Angst, spanning en onzekerheid zijn op zich normale emoties in nieuwe situaties of bij een nieuwe levensfase. Maar wanneer deze angst, spanning of onzekerheid zo sterk wordt dat er een blokkering optreedt waardoor je kind gaat onderpresteren of situaties waarin hij moet presteren gaat vermijden, of wanneer de angst steeds groter wordt of zich uitbreidt naar steeds meer situaties , dan is er meer aan de hand en is er sprake van faalangst.
Bij het ontwikkelen van faalangst speelt een combinatie van verschillende factoren een rol: aanleg/temperament, opgedane ervaringen en de omgeving.

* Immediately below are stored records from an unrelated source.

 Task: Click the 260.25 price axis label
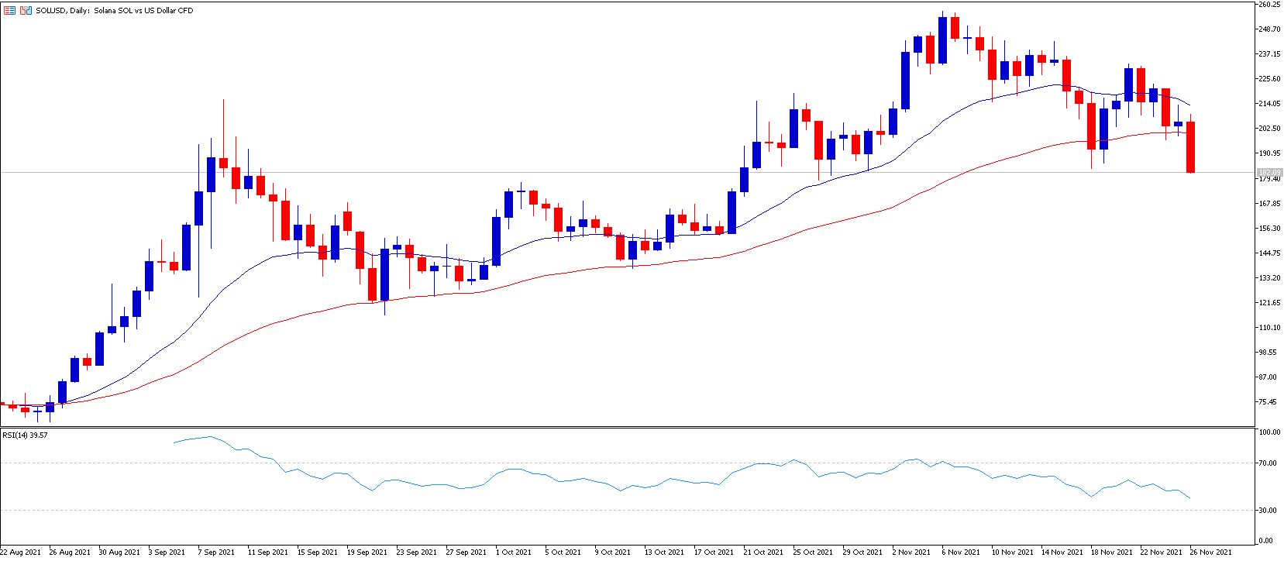1269,5
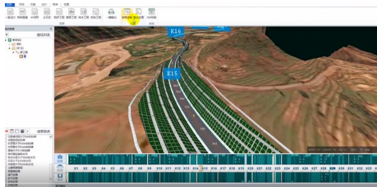Toggle the second checkbox in the result filter list
377x187 pixels.
click(x=6, y=140)
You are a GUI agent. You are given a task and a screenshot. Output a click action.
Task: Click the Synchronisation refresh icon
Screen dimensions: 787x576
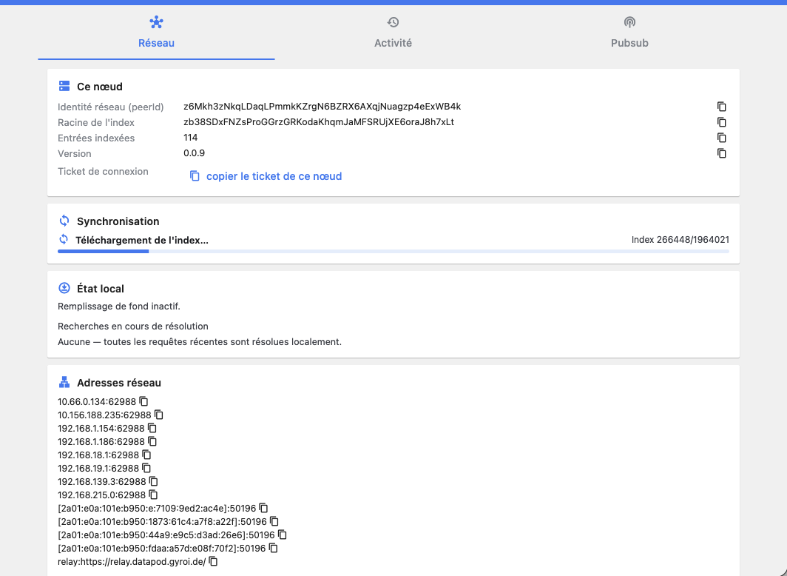click(x=64, y=221)
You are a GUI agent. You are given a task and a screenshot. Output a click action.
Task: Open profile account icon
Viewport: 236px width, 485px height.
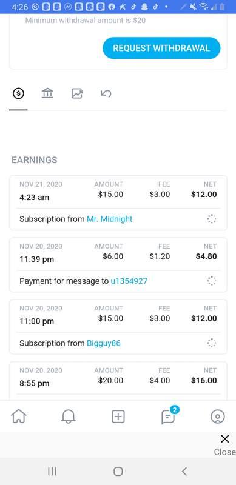click(x=217, y=416)
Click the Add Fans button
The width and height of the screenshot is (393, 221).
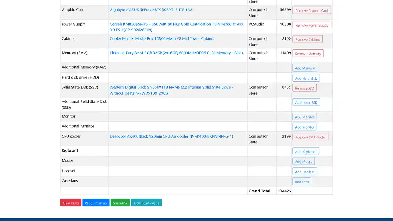coord(302,182)
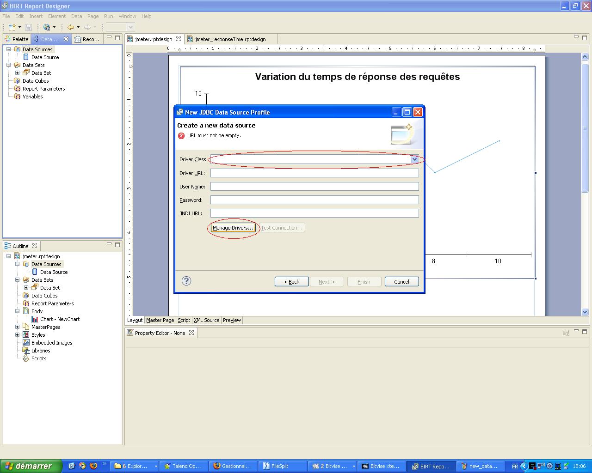The height and width of the screenshot is (473, 592).
Task: Click the Save icon in the main toolbar
Action: 28,27
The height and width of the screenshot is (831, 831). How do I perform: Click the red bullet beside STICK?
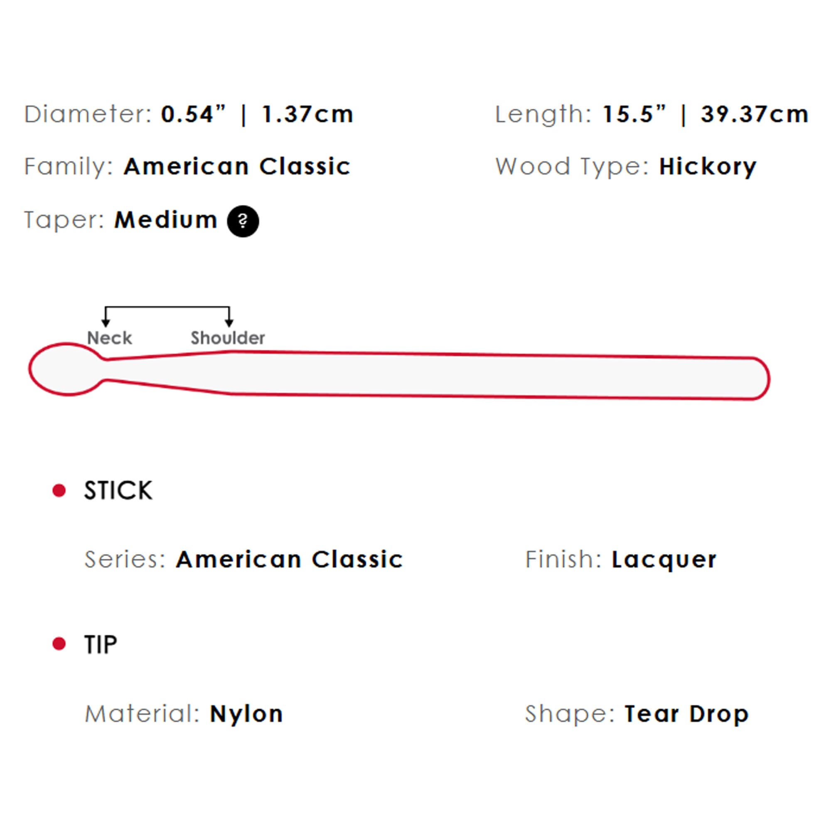coord(59,490)
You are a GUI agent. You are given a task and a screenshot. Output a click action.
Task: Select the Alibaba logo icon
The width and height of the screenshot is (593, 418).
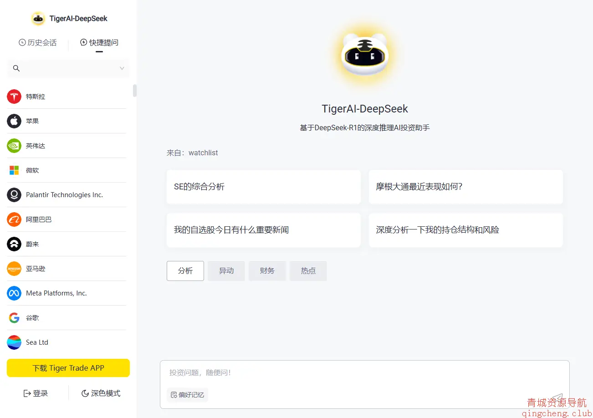point(14,219)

Wanneer je faalangst bij je kind vermoedt, is het belangrijk om goed te observeren wanneer deze angst optreedt. Eventueel kunnen er op school, via het CLB of een externe hulpverlener testen afgenomen worden om het probleem in kaart te brengen.

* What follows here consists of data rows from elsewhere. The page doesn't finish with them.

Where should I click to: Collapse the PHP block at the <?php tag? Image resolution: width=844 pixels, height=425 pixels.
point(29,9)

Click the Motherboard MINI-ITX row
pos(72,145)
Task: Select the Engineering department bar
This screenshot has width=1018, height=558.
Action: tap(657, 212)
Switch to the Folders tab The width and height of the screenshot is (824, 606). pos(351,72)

Maar er zijn ook heel wat dingen die u als ouder kan doen om uw kind met faalangst te helpen! We geven hierbij alvast enkele tips:
• Prijs een kind voor de inspanning die het levert en niet voor het resultaat.
• Focus vooral op de dingen die lukken en zet de “mislukkingen” minder in de kijker.

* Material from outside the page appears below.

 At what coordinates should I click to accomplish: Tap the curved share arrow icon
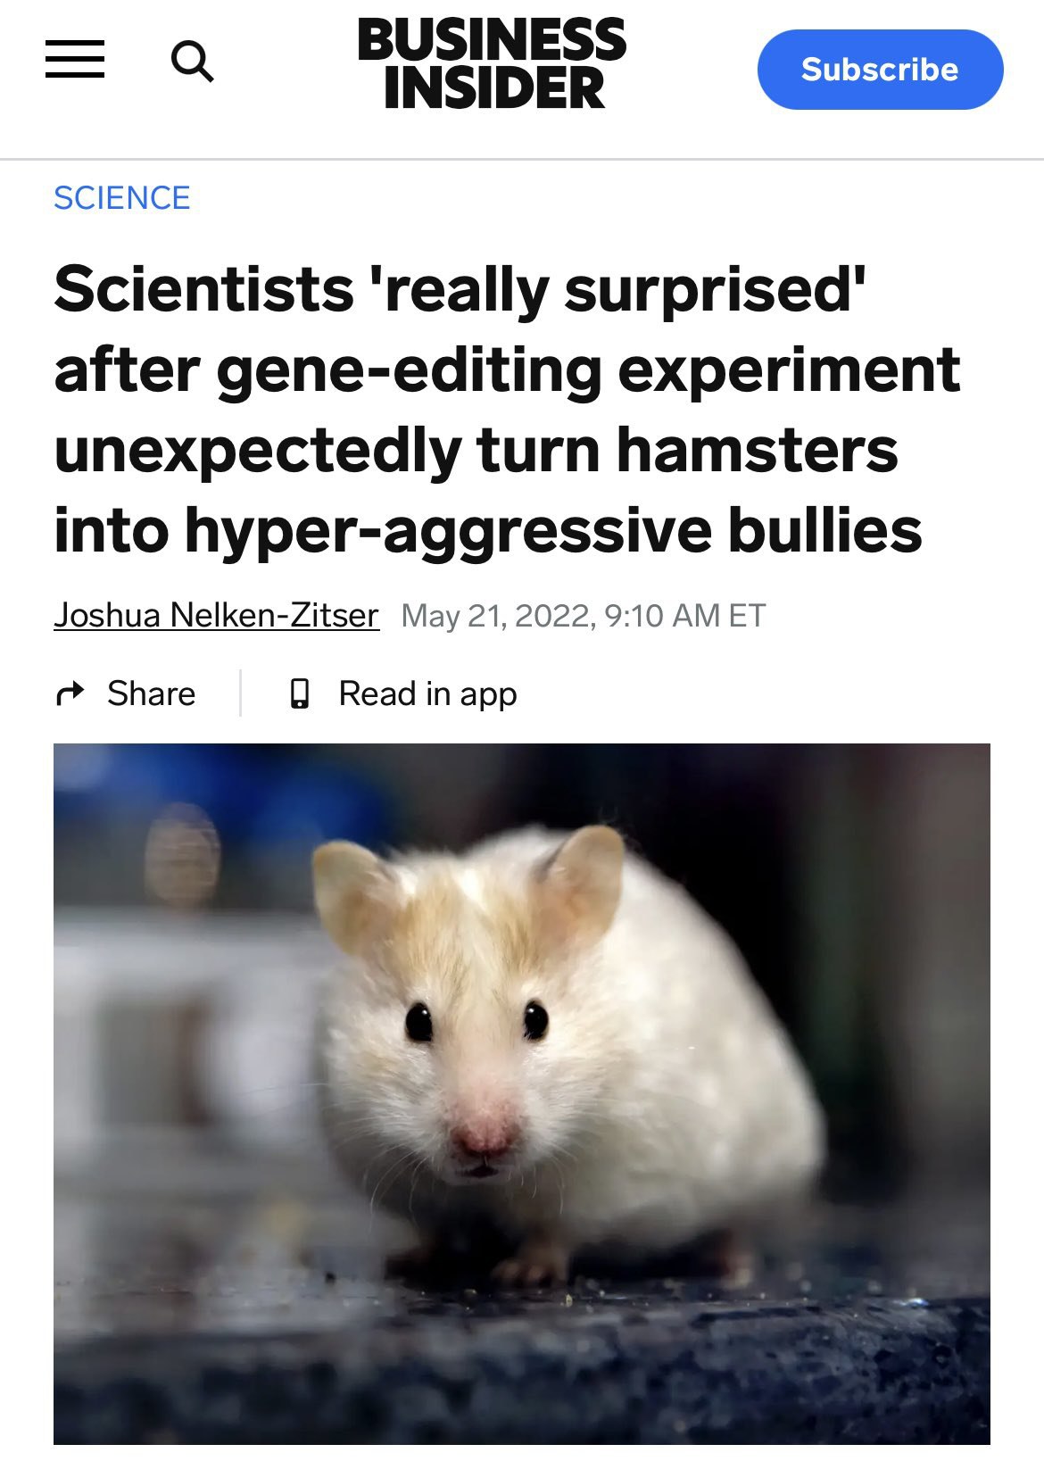(x=70, y=693)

• Hou rekening met het niveau van je kind en pas je verwachtingen eventueel aan.
• Zorg dat een kind kan lukken bij wat het doet.
• Laat ruimte om fouten te maken.
• Zorg voor een goede samenwerking met school en andere partners in de opvoeding.
• Vergelijk niet met andere kinderen.
• Zorg voor voldoende ontspanning.
• Maak van leermomenten leuke momenten.
• Geef als ouder zelf het voorbeeld door fouten te durven maken, dingen te proberen die je zelf moeilijk vindt, niet te verwachten van jezelf dat je het perfect doet en een goede balans tussen presteren en ontspanning te vinden.